It’s been about a month since I’ve posted one of these, so here goes.
That’s So Jacob presents:
Episode 7: “I Got You Babe,” Betty White, Estelle Getty, and Bea Arthur (1990)
It’s a sign of the times.
There is something to be said about a performance that captivates you from start to finish, with not a second where you’re not tuned in to the action. This moment is among the best of many that made the 1980s/1990s sitcom The Golden Girls, well…golden. I say “golden” because it was a television series that had about 25 minutes on your screen and made the most of every second. Even though I did not watch this show growing up – I assumed that it was a show for old people, not just about old people – reruns of this show pop up on Nick at Nite or TV Land every now and then, and when they do, I tune in. If you’re reading this, you probably know what the show is about, so I’m not going to waste time explaining that, but I do want to acknowledge what made the show work: the four actresses, each with perfect comedic timing and the exceptionally-written script that soaked up every second of airtime and used it to its fullest potential. Despite the fact that the main characters were all older ladies, the episodes seem young and fresh even today.

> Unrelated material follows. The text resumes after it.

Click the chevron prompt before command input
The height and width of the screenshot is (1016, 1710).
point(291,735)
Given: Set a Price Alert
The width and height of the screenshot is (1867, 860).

A sign of a truly exceptional sitcom is one that is able to draw you in with absolutely no context. If I was flipping through channels and knew nothing of this show, I’d be drawn in by the music, the dialogue, and the oddly-dressed characters. You really don’t need any context to enjoy this scene; it works independently, on its own platform-heeled feet. Which is a good thing, because I’ve completely forgotten the context of what actually happens in this episode. How often does that happen?
Here’s the way I see it.
We open on Betty White (as Rose) sitting at the piano. A tiny woman walks into the room, even if you don’t know that she is Estelle Getty (as Sophia) you know exactly who she’s supposed to be. After a little banter, out comes the resident giraffe, the stately Dorothy, as portrayed by Bea Arthur. The stick-straight black hair looks so out of place on her and as they line up behind the piano, you can’t wait to see what they’ll do. Of course, they launch into Sonny and Cher’s iconic “I Got You Babe,” from the 1960s and the movie Groundhog Day. What solidifies the amazingness of this scene is encapsulated in one word; when Bea Arthur deadpans the word “Babe,” and flips her hair, that’s it for me. If there was ever a “Queen of the Deadpan” competition, Bea Arthur would have it all sewn up. But the scene must go on, and since hearing them finish the song is not that important now that we’ve milked the humor of situation, Rose gets flustered and starts off on a tangent, ending it with – you guessed it – a classic St. Olaf story. Sophia’s comment comparing Rose to Ernest Hemingway wraps it up nicely, and we’re onto the next scene.
I believe that today’s TV shows underestimate the viewer. This scene shows the right amount of “haha” funny and “serious” funny without stuffing it down our throats. These days, TV shows run the jokes into the ground, as if to tell the viewers “Hey! This is funny! Laugh you people!” rather than letting the situation illustrate itself. In interviews, Bea Arthur often said that this was one of her favorite scenes from any of the episodes, ever, and I’m totally down with that. It doesn’t take a lot to process it; just let the magic wash over you and bask in its shiny, fringy glow.